How to find the number of distinct polynomial functions from $\mathbb{Z}_2$ to $\mathbb{Z}_2$?

Question

For any positive integer $n$, how many polynomials are there of degree $n$ over $\mathbb{Z}_2$? How many distinct polynomials function from $\mathbb{Z}_2$ to $\mathbb{Z}_2$?

Attempt: first part is clear to me since there are $2$ choices for each coefficient and there are $n$ coefficient so there are $2^n$ such polynomials. I am having problems understanding the second part where I need to find distinct polynomial functions.

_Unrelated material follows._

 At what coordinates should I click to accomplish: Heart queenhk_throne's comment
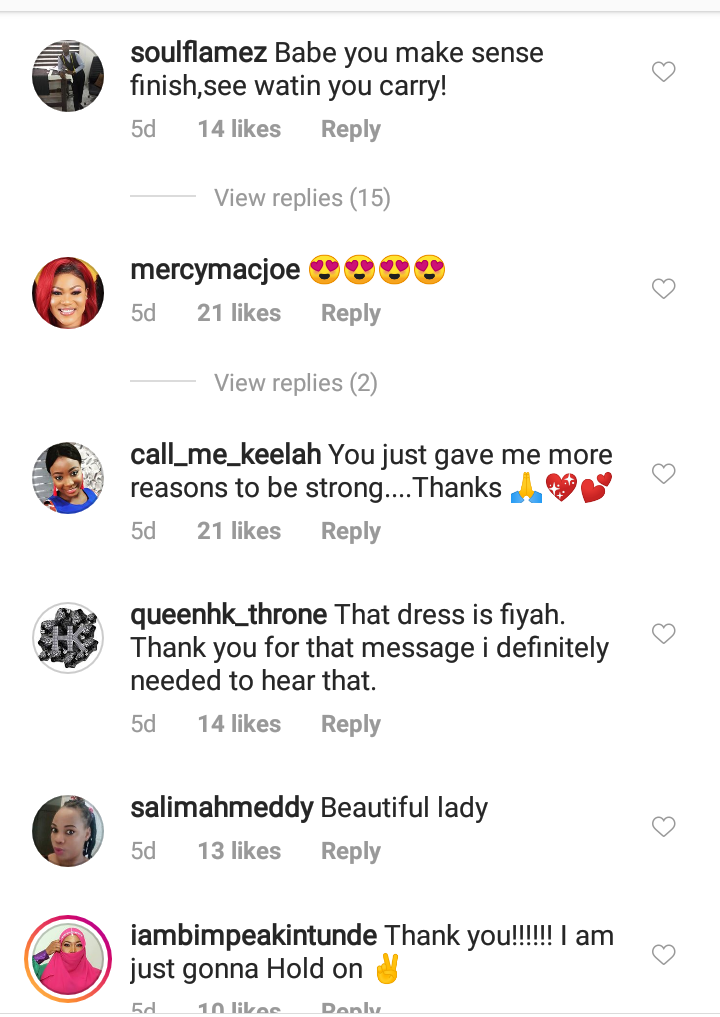coord(663,634)
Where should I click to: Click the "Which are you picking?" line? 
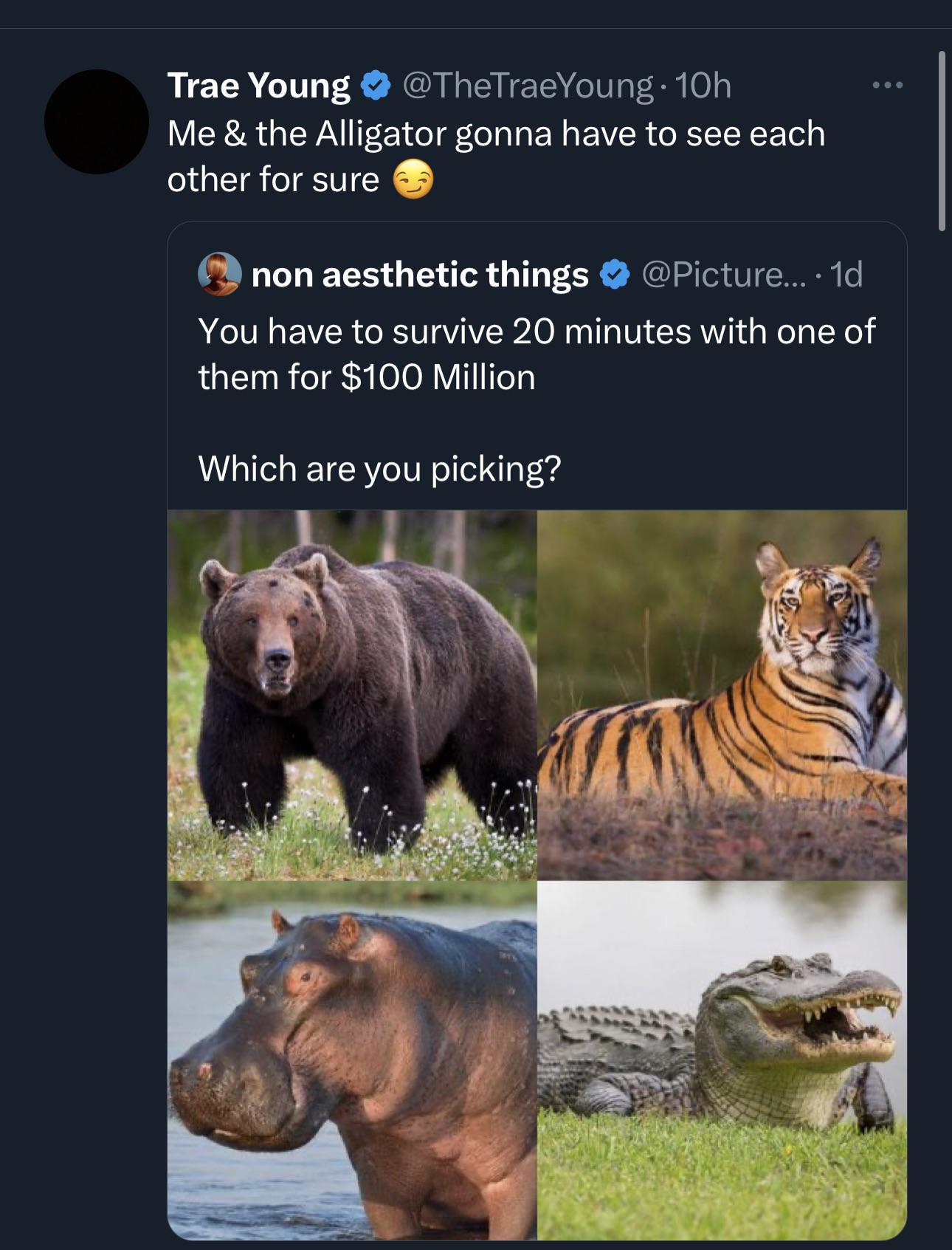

If I assume $p(x)$ and $p'(x)$ are two equal polynomial functions over $\mathbb{Z}_2$ such that $p(x)=a_nx^n+\cdots+a_0$ and $p'(x)=a'_nx^n+\cdots+a'_0$, then $p'(x)=p(x)$ for $x=0,1$. So $a'_0=a_0$. And since the degree of these polynomials are $n$ then $a_n=a'_n=1$. So to find distinct polynomial functions we have to consider when $p(x)$ cannot be equal to $p'(x)$ for every value of $x\in\{0,1\}$. From here I cannot proceed. I was looking for solutions. Everywhere I see that they have started the argument with the fact that there are only $4$ such polynomials and then they give the examples of such polynomials. I need help to understand this problem. Thank you

Answer 1

There are only 4 distinct functions $f: \Bbb Z_2 \to \Bbb Z_2$. This is because the cardinality of the set of functions $A \to B$ is $$|B^A|=|B|^{|A|}$$ whenever $A,B$ are finite sets.

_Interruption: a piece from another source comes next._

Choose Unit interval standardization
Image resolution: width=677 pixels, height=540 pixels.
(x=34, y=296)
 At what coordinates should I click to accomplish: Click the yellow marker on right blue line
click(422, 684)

It happens that they are polynomial functions. Indeed they are $$f_1(x)=0$$ $$f_2(x)=1$$ $$f_3(x)=x$$ $$f_4(x)=1-x$$ So we have found all of them.

Answer 2

Over $\Bbb{Z}_2$, the polynomial $x(x+1) = x^2 + x$ is identically $0$, which means I can replace $x^2$ with $x$ in any polynomial expression and get the same value. Using this repeatedly, over $\Bbb{Z}_2$, the polynomial $$a_0 + a_1 x + a_2 x^2 + ... + a_n x^n$$ always gives the same value as the polynomial $$a_0 + (a_1 + a_2 + a_3 + ... + a_n)x,$$ and so there are only $4$ distinguishable polynomials over $\Bbb{Z}_2$, depending on whether $a_0 = 0$ or $1$, and whether $a_1 + a_2 + a_3 + ... +a_n = 0$ or $1$.

Answer 3

The answer to your first question should be $2^{n-1}$ rather than $2^{n}$ since the coefficient of $x^n$ is always $1$.

For the second part note that the set of all polynomial functions is the set of all functions in your case.

EDIT: A pointed out in the comment the first part of this answer is incorrect.